Tra le malattie che vengono curate tramite raggi ultravioletti troviamo anche il rachitismo, una forma di deformità ossea. Questa malattia rimane in realtà strettamente legata alla mancanza di vitamina D. Nell’organismo umano questa vitamina è prodotta perlopiù dalla cute (il 90% circa) mentre attraverso la dieta se ne assume in quantità troppo piccole. In assenza di tale vitamina non è possibile l’assimilazione del calcio da parte delle ossa. Da ciò deriva la malformazione ossea (osservata soprattutto in soggetti di età molto giovane) che si presenta in chi non si espone in nessun modo ai raggi solari. La cura per questa malattia è l’assunzione di vitamina D per via orale, l’esposizione a lampade agli ultravioletti o la semplice esposizione al Sole. 
Nota curiosa è che, in Siberia, dove gli inverni sono lunghi e l’esposizione al Sole molto ridotta, il governo ha previsto, sin dagli anni ’80, periodiche esposizioni a lampade UV per i bambini al fine di ridurre l’incidenza del rachitismo. Da ricordare inoltre che Giacomo Leopardi era affetto da rachitismo.

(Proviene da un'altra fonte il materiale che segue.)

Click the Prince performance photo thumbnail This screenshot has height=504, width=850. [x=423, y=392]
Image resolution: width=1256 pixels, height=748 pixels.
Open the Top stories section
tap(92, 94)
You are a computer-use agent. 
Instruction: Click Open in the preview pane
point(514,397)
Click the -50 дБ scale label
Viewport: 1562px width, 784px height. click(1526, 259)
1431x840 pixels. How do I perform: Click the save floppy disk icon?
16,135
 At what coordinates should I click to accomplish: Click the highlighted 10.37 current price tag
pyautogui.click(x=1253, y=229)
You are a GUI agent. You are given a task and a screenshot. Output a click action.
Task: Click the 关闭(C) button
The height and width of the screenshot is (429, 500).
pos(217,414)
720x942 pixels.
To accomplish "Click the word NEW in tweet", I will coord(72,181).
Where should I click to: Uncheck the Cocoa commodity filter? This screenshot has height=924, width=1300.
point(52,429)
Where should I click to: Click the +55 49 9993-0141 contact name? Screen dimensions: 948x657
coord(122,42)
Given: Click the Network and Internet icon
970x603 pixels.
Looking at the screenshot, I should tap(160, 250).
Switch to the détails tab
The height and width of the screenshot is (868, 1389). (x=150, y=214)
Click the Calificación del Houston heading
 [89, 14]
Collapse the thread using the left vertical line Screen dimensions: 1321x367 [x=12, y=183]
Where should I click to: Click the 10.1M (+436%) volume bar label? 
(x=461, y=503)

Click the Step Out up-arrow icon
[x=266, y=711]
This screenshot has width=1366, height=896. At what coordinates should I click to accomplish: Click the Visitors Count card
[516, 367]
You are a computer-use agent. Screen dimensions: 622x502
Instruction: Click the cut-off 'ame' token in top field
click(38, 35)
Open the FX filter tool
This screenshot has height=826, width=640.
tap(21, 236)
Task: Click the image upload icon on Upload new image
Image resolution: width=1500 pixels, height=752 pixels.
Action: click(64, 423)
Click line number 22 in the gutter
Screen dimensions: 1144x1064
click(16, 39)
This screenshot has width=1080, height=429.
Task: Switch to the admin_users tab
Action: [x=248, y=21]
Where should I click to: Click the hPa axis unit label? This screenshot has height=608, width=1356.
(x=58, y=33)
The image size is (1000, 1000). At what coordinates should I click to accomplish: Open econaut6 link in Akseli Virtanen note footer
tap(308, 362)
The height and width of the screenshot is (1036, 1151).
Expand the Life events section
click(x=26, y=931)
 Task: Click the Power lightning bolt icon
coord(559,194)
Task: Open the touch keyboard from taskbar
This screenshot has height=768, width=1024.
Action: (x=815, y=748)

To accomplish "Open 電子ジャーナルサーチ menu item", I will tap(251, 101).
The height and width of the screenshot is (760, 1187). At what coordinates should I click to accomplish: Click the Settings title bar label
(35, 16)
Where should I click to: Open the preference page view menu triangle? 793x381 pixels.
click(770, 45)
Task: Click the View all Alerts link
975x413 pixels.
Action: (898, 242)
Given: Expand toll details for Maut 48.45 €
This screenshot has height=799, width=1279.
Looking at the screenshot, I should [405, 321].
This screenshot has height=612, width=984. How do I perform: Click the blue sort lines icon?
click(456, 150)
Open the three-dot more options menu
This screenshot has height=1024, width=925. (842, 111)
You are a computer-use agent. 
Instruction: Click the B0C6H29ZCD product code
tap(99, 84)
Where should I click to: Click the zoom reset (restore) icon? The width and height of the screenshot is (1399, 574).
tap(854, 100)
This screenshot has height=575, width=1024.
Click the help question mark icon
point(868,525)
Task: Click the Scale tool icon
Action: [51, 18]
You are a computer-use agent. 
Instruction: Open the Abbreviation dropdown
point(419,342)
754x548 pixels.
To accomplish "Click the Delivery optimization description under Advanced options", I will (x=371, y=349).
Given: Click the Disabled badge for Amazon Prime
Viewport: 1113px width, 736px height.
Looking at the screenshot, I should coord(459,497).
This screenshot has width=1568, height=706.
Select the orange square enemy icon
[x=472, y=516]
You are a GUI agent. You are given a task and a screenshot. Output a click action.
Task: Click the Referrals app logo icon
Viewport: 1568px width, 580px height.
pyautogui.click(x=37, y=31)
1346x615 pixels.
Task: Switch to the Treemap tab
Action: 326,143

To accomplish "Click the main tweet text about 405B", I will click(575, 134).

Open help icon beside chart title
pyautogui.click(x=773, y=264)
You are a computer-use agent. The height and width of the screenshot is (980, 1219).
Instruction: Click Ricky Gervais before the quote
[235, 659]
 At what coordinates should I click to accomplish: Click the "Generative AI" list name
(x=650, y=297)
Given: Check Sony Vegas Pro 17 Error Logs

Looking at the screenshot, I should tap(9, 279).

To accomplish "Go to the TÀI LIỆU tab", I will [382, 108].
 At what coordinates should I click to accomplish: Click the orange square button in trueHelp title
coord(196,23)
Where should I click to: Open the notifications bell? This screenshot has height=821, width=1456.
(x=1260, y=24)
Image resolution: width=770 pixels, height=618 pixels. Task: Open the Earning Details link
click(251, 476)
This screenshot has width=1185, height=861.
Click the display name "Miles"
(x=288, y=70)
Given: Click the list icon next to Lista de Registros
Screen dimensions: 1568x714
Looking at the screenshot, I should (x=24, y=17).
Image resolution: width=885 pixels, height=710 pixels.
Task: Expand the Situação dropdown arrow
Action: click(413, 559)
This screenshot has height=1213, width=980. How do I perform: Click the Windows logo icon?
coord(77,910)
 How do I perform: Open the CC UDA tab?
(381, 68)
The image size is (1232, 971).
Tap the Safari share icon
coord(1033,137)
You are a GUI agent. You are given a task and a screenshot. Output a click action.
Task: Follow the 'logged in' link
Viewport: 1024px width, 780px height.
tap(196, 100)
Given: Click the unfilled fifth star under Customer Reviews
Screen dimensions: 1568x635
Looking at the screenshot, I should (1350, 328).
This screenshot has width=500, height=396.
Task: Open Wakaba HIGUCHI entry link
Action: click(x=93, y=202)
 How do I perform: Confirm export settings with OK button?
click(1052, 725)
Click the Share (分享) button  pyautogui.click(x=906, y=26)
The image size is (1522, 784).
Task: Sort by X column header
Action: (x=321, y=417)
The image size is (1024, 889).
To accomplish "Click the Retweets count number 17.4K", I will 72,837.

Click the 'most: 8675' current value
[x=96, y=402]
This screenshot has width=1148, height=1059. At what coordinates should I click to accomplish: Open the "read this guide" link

Fra i diversi sistemi che si usano per determinare gli effetti della radiazione solare sulla pelle, si usa il MED, ovvero la Minima Dose Erimatogena. La MED è misurata su una scala numerica che va da 0 ad infinito e nella quale la dose minima di raggi UV con i quali si ha un arrossamento è fissata a 1. E’ quindi una scala che varia da persona a persona: per un fototipo 2 la MED è molto bassa, mentre si alza enormemente per un fototipo 4 o 5. Solitamente si tende a considerare che fino a 1 MED non esistono effetti collaterali all’esposizione agli UV, mentre oltre si comincia a verificare, oltre all’arrossamento, anche l’invecchiamento cutaneo, il danneggiamento degli occhi se non adeguatamente protetti e le possibili reazioni foto allergiche o fototossiche. Ma come si ci può proteggere? La soluzione sta nei filtri solari. Queste particolari creme infatti creano uno strato protettivo che consente di stare al sole senza danni.

Molti si convincono che chi si abbronza prima delle vacanze con i raggi UVA delle lampade riesce a evitare il rischio di ustione. Va ricordato però che questo tipo di radiazione è meno efficace nel produrre l'arrossamento della pelle e nel favorire l'abbronzatura. E che la pigmentazione ottenuta con le lampade UV-A non fornisce alla pelle lo stesso grado di fotoprotezione di quella ottenuta con la radiazione UV-B. La radiazione UVA infatti non fa aumentare lo spessore della pelle e quindi viene meno il fattore di protezione naturale. “Pertanto – continua l’esperta dell’Idi – è meglio prepararsi all’estate assumendo betacarotene per via orale, così si ottiene una maggiore concentrazione di melanina.

Il rischio per gli occhi non protetti da occhiali adeguati è molto elevato. Molti per evitare l’effetto Panda pensano che sia sufficiente chiudere le palpebre. “Sulla congiuntiva e la cornea la radiazione UV però – sostengono gli esperti dell’Iss – può produrre irritazione e infiammazione (fotocheratocongiuntivite), fenomeni acuti molto fastidiosi, come la sensazione di sabbia negli occhi, che di solito regrediscono dopo qualche giorno. Il danno al cristallino e alla retina è invece più subdolo, poiché non si manifesta con reazioni acute”.